If you’re hunting for a new apartment, it’s important to consider amenities like ease of access to public transit, security, and any other special features of the building — for example, a gym or swimming pool. Just as critical, however, is fast Internet service. How does the apartment measure up, and how much will you pay? Here are five tips for getting the best connection in your new apartment:
When you start looking for an apartment, your first concern will likely be location. Is it close to school? Work? Popular restaurants or retail stores? But location can also impact the speed of your Internet connection. If the building is too far away from hubs of local Internet providers, your download speed can be compromised. While plans may promise 10 megabits per second (Mbps) downloads, that statistic is only valid under optimal conditions. If the distance between your prospective apartment and your Internet provider — also known as “the last mile” — is too great, you’ll always be hampered by slow speeds.

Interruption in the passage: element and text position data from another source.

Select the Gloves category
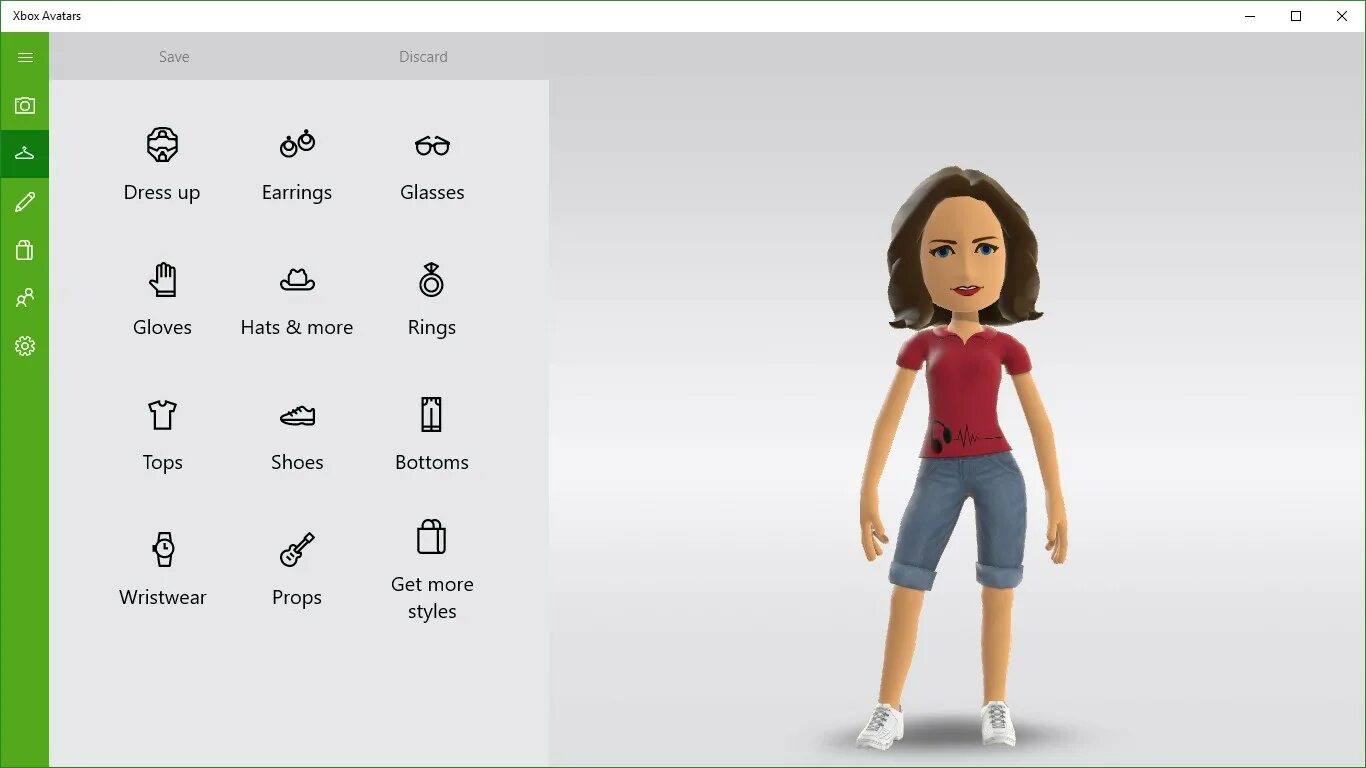 (162, 300)
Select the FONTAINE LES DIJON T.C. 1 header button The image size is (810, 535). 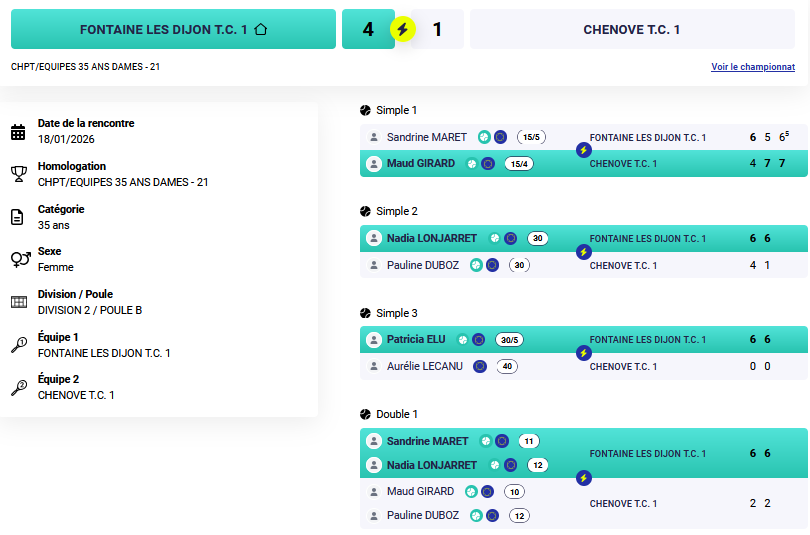point(173,30)
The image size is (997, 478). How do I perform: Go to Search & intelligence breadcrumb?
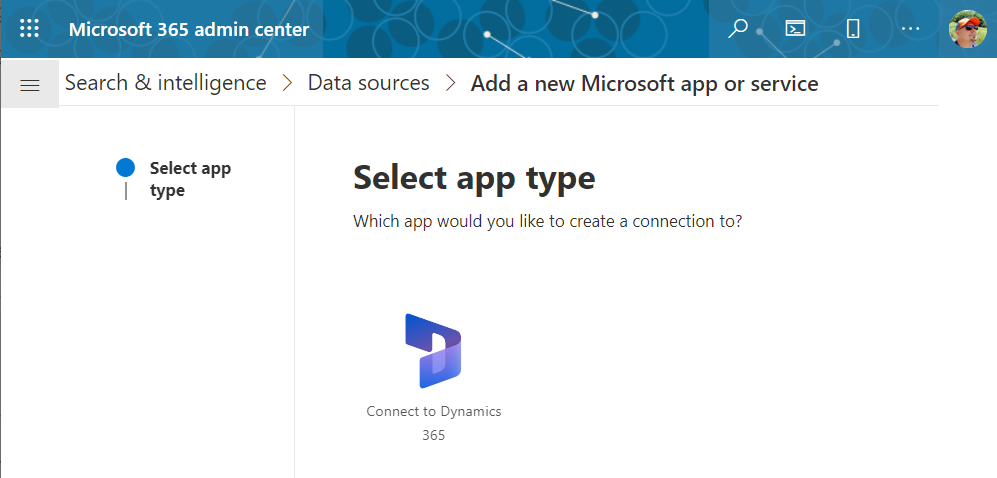point(165,83)
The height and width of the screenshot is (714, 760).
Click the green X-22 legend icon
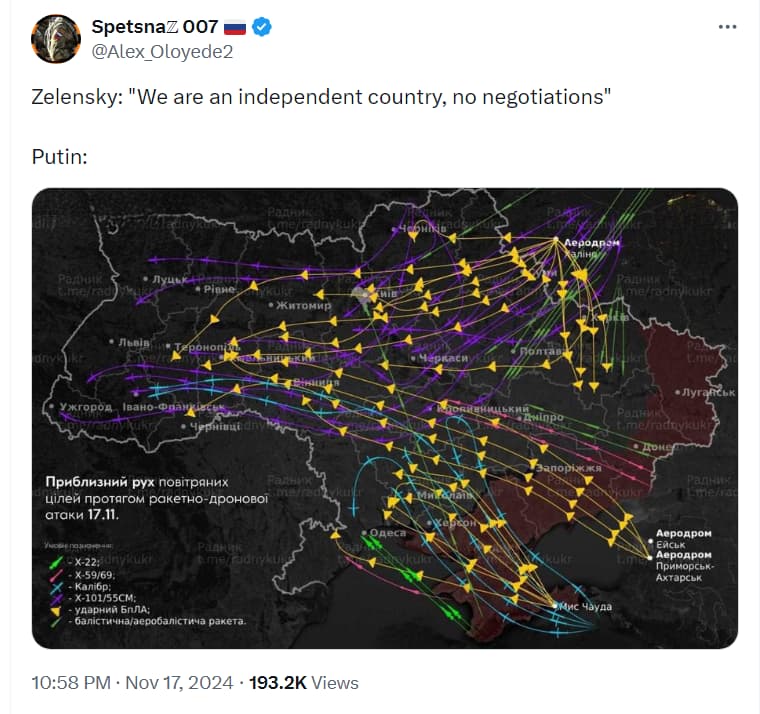[56, 563]
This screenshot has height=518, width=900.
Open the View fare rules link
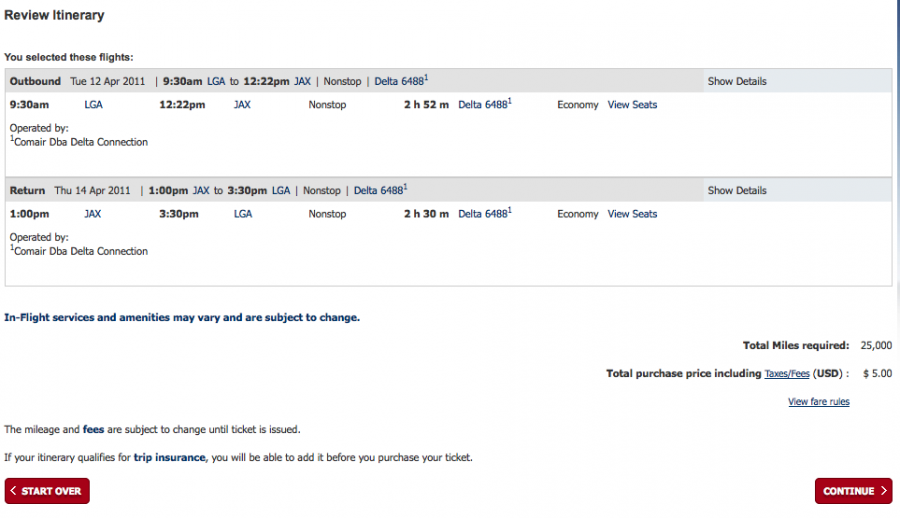click(818, 402)
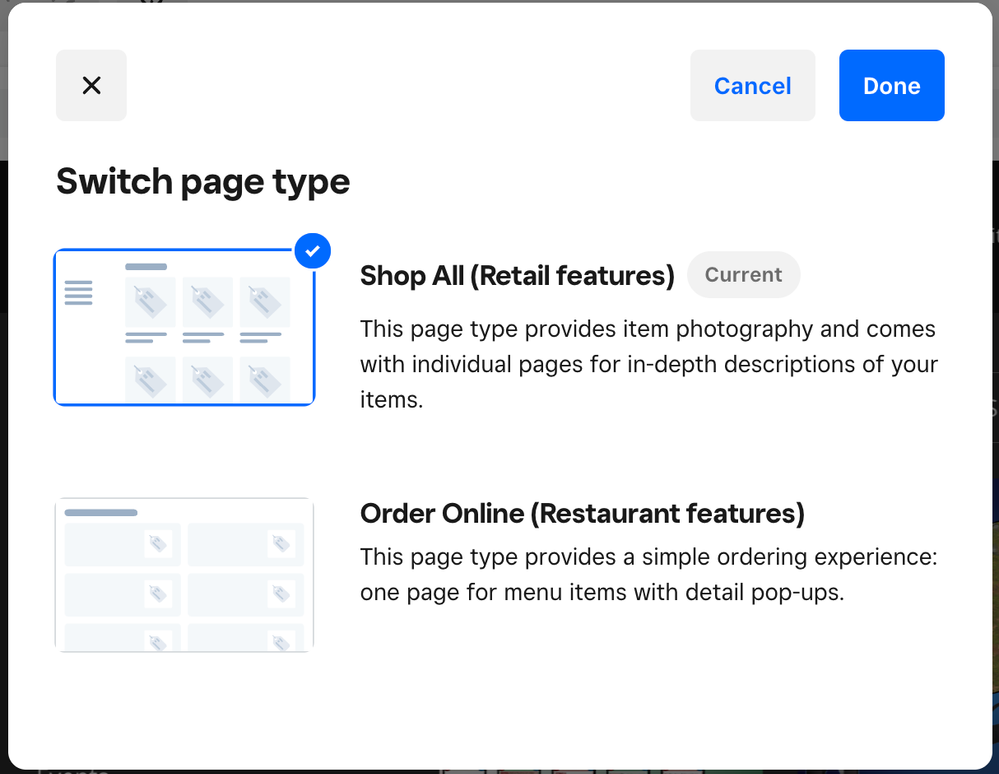Click top-left tag icon in Order Online preview
Viewport: 999px width, 774px height.
pos(157,544)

Even if an apartment building is located on the outskirts of town or doesn’t have a solid Internet pipeline, it’s still possible to find a decent Internet connection, so long as you don’t mind paying for a dedicated WiFi service or “borrowing” signals from your neighbors. Start by turning on your smartphone or tablet’s WiFi when you’re near the building — can you detect any signals? If so, look for ones that aren’t secure; you can piggyback on these for a limited amount of time. Of course, that doesn’t solve the problem in the long term, meaning you’ll need to contact your phone or cable television provider to see how much they charge for a wireless router. Once installed, it’s up to you; lock down the service or allow your neighbors (and potential hackers) free access.
Ask About Connections
While you can always seek out your own Internet provider, it’s worth asking if the apartment complex has a deal with any local companies. In some cases, you may be able to get basic broadband at a low price as long as you’re willing to sign an agreement and use the same provider as everyone else in the building. On the plus side, you won’t pay much, but don’t expect blazing fast download rates, since all other residents will be on the same connection. This is especially true with cable (coaxial) connections, since all users share the same “pipeline.” During peak use times, you may find your download speed is substantially reduced.
Go Your Own Way
It’s also worth asking if you’re able to supply your own Internet connection. Some apartment buildings have exclusive deals with providers, meaning you use what’s provided or nothing at all. Buildings that have no use restrictions allow you to shop around, meaning you can compare local ADSL, cable, or fiber-optic providers. The Google Fiber service, for example, will connect entire apartment buildings to its network for a one-time fee and then provide free high-speed access thereafter, which is comparable to traditional broadband transfer rates.
Who Pays the Bills?
Just like water, gas, and power, know who pays for the Internet connection. Some apartment buildings roll the cost into your rent at a discounted rate, while others charge a fee on top of monthly rent. Some offer “upgraded” Internet packages, but do your research and make sure you aren’t paying too much for something you could purchase directly from a provider at a lower price.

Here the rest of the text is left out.